Encendió la pipa con aire distraído, usando tres cerillas antes de darse por satisfecho.
—He venido —prosiguió—, porque hay un peligroso movimiento en la frontera de Afganistán que avanza día a día hacia el sur. En Basora recibí órdenes muy concretas. Por eso estoy aquí, Greville. Sabe Dios que ya teníamos bastantes problemas. Por si fuera poco, ahora las tribus se sublevan por culpa de un rumor absurdo según el cual Al Mokanna, el Profeta Enmascarado, ha salido de la tumba para guiarlos. Ya no sé por dónde empezar.
Había cogido el vaso pero lo volvió a dejar y clavó en mí sus ojos grises como el acero.
—¡Sospecho que debo empezar por aquí! —gruñó—. Detrás de ese rumor supersticioso que, a estas alturas, ya se ha escampado por todo Oriente, próximo y lejano, se esconde alguna locura de Barton.

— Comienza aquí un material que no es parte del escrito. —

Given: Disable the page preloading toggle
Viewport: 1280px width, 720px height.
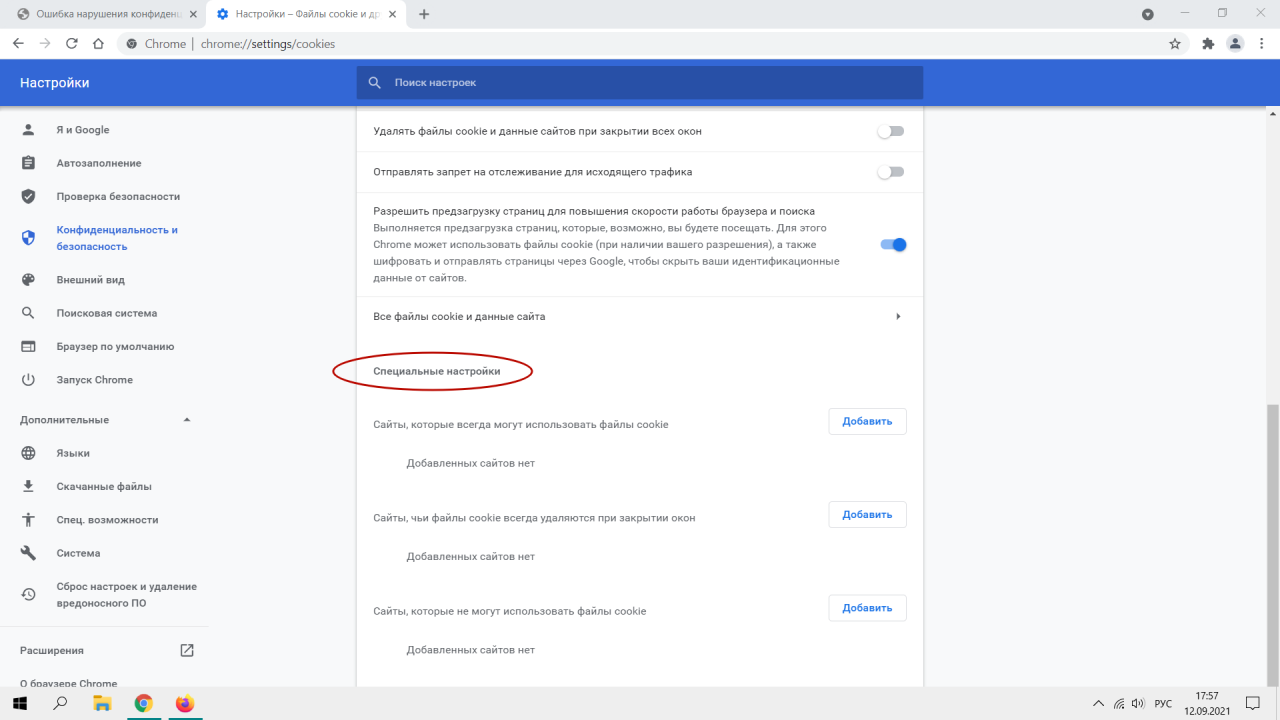Looking at the screenshot, I should tap(892, 245).
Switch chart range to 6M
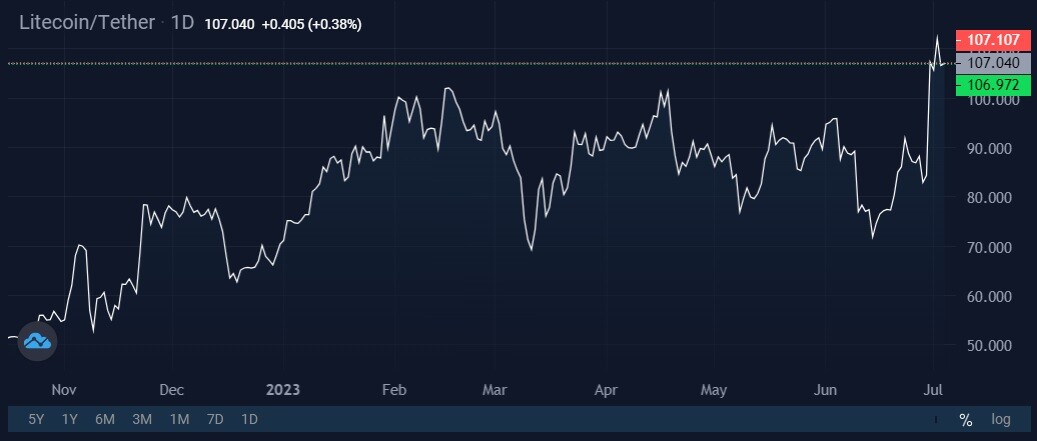 [105, 419]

Sostuve la mirada con gran dificultad. Poco después, admití:
—Tiene razón, sir Denis. No sé qué hay detrás de todo esto ni creo que el jefe lo sepa, pero todo indica que el pobre Van Berg murió a manos de algún fanático llevado por ese rumor. Falleció en esta habitación y, hasta el momento, su asesinato sigue siendo un misterio.

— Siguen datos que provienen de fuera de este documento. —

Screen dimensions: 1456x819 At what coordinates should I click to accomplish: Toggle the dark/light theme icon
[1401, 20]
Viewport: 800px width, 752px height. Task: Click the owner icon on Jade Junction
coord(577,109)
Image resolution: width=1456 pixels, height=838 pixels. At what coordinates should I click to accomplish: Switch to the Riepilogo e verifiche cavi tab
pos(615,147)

—Barton está loco —afirmó Nayland Smith—. Sus investigaciones han causado tantos problemas como el entusiasmo de los más fervientes misioneros.
Se levantó y empezó a recorrer la angosta habitación con aire inquieto, una manía que delataba la intensa vitalidad reprimida que tenía aquel hombre. En eso me recordaba al jefe. Cuando estaban los dos juntos, era como si saltaran chispas.
—Sea lo más breve posible —me ordenó—. La clave del problema está aquí, aunque a estas alturas será difícil dar con ella. Tengo el informe del capitán Woodville, pero omite casi todos los detalles importantes. Déme su versión de la muerte de Van Berg. —Me miró fijamente—. La paz mundial, Greville, puede depender de la exactitud de su narración.